_TASK OBJECTIVE_: Reproduce the rows below verbatim, from the line with "text REAR SEAT" up to and including the line with "click(x=735, y=445)".

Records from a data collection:

========================

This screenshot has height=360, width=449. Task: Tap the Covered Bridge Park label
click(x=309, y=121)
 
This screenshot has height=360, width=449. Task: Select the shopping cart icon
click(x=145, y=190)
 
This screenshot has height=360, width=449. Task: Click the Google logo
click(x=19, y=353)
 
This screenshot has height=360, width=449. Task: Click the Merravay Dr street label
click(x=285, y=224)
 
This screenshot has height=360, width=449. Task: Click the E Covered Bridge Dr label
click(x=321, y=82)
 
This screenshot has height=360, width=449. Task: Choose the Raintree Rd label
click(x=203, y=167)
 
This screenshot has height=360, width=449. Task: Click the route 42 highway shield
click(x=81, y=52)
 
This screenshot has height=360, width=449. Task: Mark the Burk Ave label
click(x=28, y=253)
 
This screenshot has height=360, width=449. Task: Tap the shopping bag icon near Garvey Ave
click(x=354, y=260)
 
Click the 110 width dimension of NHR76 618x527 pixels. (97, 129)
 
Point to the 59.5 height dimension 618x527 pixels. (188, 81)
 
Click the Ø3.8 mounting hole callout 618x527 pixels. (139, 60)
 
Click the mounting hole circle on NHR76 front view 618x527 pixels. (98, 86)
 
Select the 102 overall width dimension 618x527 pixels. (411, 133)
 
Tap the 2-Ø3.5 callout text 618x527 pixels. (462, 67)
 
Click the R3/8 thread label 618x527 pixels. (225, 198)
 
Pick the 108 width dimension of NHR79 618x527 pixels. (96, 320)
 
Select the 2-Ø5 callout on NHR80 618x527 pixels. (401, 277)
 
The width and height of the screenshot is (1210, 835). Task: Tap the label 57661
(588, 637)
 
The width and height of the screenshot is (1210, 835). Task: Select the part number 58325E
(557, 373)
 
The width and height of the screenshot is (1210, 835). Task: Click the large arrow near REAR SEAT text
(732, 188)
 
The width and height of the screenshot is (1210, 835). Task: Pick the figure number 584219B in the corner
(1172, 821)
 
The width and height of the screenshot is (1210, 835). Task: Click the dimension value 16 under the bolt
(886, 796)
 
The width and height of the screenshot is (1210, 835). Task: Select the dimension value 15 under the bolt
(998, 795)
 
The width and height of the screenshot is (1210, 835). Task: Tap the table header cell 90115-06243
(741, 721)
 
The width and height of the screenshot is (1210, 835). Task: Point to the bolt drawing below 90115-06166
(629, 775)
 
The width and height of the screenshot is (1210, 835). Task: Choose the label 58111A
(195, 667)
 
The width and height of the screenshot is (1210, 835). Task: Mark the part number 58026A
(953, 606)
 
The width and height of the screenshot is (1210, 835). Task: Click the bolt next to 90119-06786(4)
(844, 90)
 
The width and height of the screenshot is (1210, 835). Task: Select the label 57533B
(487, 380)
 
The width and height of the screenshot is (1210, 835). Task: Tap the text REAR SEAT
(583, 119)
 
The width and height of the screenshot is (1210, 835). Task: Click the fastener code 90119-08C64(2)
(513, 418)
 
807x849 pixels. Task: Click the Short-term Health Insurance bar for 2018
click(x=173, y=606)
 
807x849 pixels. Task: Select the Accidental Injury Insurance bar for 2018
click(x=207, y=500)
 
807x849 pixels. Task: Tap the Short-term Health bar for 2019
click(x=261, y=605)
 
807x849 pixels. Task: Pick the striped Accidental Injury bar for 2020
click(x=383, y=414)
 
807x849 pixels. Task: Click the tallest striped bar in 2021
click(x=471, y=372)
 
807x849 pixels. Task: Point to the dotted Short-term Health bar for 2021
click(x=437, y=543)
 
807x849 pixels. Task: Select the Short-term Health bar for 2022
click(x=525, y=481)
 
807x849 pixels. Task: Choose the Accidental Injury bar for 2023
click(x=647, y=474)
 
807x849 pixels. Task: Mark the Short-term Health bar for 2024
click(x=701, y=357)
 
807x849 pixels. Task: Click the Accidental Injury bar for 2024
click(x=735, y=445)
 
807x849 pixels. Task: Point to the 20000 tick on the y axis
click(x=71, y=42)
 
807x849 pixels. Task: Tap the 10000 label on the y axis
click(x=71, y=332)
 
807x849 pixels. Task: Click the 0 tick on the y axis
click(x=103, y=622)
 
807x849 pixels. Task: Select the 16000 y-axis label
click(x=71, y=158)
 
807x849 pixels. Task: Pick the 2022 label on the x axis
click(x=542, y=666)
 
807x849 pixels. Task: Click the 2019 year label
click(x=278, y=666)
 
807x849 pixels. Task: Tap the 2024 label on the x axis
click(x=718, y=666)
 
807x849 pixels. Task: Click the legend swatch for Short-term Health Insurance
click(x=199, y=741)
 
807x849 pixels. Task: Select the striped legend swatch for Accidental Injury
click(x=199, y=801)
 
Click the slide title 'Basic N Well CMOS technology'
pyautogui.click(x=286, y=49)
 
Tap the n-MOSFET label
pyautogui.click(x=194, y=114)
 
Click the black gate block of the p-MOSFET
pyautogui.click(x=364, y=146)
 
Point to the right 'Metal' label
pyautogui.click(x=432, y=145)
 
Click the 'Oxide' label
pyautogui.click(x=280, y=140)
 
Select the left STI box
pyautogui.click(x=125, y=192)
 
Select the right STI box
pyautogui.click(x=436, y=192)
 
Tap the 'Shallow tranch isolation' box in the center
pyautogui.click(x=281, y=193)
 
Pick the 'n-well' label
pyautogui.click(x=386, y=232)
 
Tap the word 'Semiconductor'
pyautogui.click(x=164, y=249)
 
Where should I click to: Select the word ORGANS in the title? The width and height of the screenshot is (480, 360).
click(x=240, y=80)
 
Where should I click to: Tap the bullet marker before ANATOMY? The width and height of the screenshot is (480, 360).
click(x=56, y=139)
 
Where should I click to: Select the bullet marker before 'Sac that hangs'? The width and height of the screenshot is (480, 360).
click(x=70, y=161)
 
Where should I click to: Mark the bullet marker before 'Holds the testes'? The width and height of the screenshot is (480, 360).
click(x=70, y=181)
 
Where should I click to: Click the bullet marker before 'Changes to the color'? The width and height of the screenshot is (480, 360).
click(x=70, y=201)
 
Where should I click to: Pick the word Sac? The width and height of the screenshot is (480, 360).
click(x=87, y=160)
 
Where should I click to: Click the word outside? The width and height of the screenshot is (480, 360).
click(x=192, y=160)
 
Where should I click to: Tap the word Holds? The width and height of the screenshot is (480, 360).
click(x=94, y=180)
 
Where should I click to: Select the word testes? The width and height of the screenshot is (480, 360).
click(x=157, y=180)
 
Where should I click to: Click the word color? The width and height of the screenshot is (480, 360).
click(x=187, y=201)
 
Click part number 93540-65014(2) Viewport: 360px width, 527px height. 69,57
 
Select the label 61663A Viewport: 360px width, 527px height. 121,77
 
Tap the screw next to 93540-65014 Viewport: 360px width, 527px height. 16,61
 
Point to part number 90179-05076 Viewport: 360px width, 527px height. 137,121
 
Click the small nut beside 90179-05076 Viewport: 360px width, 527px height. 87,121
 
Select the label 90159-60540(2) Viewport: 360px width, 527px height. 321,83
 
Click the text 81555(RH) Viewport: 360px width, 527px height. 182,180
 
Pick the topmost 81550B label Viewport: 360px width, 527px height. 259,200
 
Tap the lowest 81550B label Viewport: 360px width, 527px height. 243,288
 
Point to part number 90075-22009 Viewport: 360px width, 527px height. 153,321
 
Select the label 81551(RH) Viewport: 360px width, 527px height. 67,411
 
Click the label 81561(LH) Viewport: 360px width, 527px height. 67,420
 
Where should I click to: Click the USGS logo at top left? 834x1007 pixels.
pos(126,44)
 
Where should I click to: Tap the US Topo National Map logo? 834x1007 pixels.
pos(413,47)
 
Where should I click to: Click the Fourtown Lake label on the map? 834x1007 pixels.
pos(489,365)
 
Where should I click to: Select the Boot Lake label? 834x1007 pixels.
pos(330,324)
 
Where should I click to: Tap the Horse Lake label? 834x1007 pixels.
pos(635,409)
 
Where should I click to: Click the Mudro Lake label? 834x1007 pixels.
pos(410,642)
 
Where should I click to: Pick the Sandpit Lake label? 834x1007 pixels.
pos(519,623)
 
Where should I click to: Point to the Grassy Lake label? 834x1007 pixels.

========================

_THE COMPLETED TASK_:
The width and height of the screenshot is (1210, 835). Task: Tap the text REAR SEAT
(583, 119)
 
The width and height of the screenshot is (1210, 835). Task: Click the fastener code 90119-08C64(2)
(513, 418)
 
807x849 pixels. Task: Click the Short-term Health Insurance bar for 2018
click(x=173, y=606)
 
807x849 pixels. Task: Select the Accidental Injury Insurance bar for 2018
click(x=207, y=500)
 
807x849 pixels. Task: Tap the Short-term Health bar for 2019
click(x=261, y=605)
 
807x849 pixels. Task: Pick the striped Accidental Injury bar for 2020
click(x=383, y=414)
 
807x849 pixels. Task: Click the tallest striped bar in 2021
click(x=471, y=372)
 
807x849 pixels. Task: Point to the dotted Short-term Health bar for 2021
click(x=437, y=543)
 
807x849 pixels. Task: Select the Short-term Health bar for 2022
click(x=525, y=481)
 
807x849 pixels. Task: Choose the Accidental Injury bar for 2023
click(x=647, y=474)
 
807x849 pixels. Task: Mark the Short-term Health bar for 2024
click(x=701, y=357)
 
807x849 pixels. Task: Click the Accidental Injury bar for 2024
click(x=735, y=445)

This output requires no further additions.